(GIVEN PROBLEM 1): According to the Meade LX200 text, in what year was the RCX400 series introduced?
(GIVEN PROBLEM 2): Pick up the text on the Meade LX200 telescopes where it ends and keep writing it.

(EXCERPT):
The Meade LX200 is a family of commercial telescopes produced by Meade Instruments launched in 1992 with 8" (20.32 cm) and a 10" (25.4 cm) Schmidt–Cassegrain models on computerized altazimuth mounts. Two larger models, a 12" (30.48 cm) and a 16" (40.64 cm), quickly followed. The original version was later informally named the "classic" LX200 as newer upgraded versions replaced it. The first of these was the LX200GPS, which featured global positioning system electronics.  A  LX200GPS was later added to the line.

The advantage of the LX200 was price for its performance, which was accomplished by using electronics and software to equal the pointing performance of more expensive systems. Software and optical encoders corrected for errors, and the telescope also came with auto-guiding CCD and planetarium software.

A related series introduced in 2005 was the even higher end RCX400 (later renamed LX400-ACF), with new optics and a motorized focus/collimation system, and with upgraded fork mount electronics.  These were available in the same 8" (20.32 cm) to 16" (40.64) size range on the new fork mount, and the 16" (40.64 cm) optical tube assembly (OTA), along with a new 20" (50.8 cm) OTA, were available on a new German equatorial mount.  These were all f/8 optical systems, costing up to $50,000 for the 20" on the German equatorial mount.

An f/10 version of the new optics later replaced the optics of the existing LX200GPS fork mount models, with the new product line now called the LX200R (later renamed LX200-ACF).  The revised optics are called advanced coma free (ACF) after a lawsuit by Star Instruments and RC Optical Systems disallowed implying that they were based on Ritchey–Chrétien optics.

In September 2012, an amateur astronomer used an LX200GPS to record an impact on the planet Jupiter.

Installations
Selected observatories with LX200 telescopes.
Grupo de Dinâmica Orbital e Planetologia da UNESP de Guaratinguetá
Observatório da Universidade de Brasília at Universidade de Brasília
Observatorio de la Universidad Tecnológica de Pereira
Mount Wilson Observatory (prototype version)
Ball State University Observatory
Barus & Holley Observatory
Bayfordbury Observatory (University of Hertfordshire Observatory)

(DATA SHOWN):
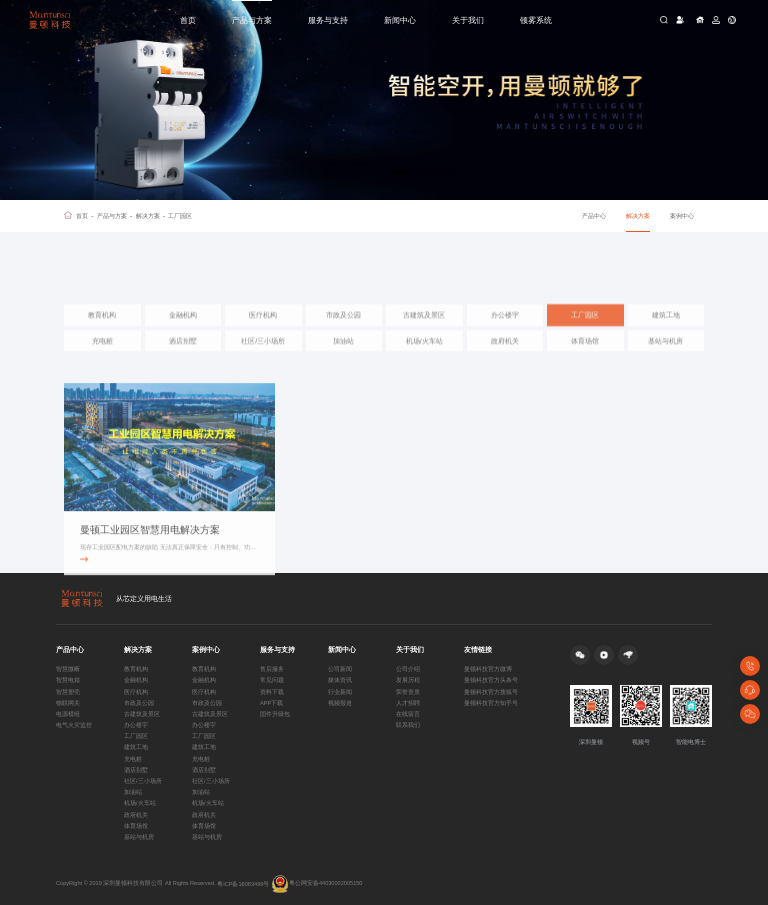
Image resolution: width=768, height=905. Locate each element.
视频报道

(ANSWER 1): 2005

(ANSWER 2):
Bradstreet Observatory
 Campbelltown Rotary Observatory
California Polytechnic State University in San Luis Obispo
Chronos Observatory at Calamus Winery, Jordan, ON, Canada
Clavius Observatory, Universidad IberoAmericana, Mexico City, Mexico, www.clavius.astro.org.mx
Collins Observatory at Salem State University
Dodge City Community College
David Cole Observatory
Foothill Observatory (at Foothill College)
Frosty Drew Observatory
Givatayim Observatory
Olin Observatory at Gustavus Adolphus College
Hereford Arizona Observatory
Junk Bond Observatory
Letchworth & District Astronomical Society
Mead Observatory
AMJOCH Observatory at Michigan Technological University
Mount Albert Grammar School Observatory
Northumberland Astronomical Society
Nyrölä Observatory
Observatoire des Sciences de l'Univers de Grenoble
Observatorio Astronómico de Mallorca
Observatório Astronômico da UESC
Perth Observatory
Project Galileo
Red Barn Observatory
Rochester Institute of Technology
Science Education Observatory, Seoul National University, Seoul, South Korea
Shattuck Observatory
La Société Vaudoise des Sciences Naturelles - Lausanne, Switzerland
Starkenburg Observatory
Telus World of Science (Edmonton)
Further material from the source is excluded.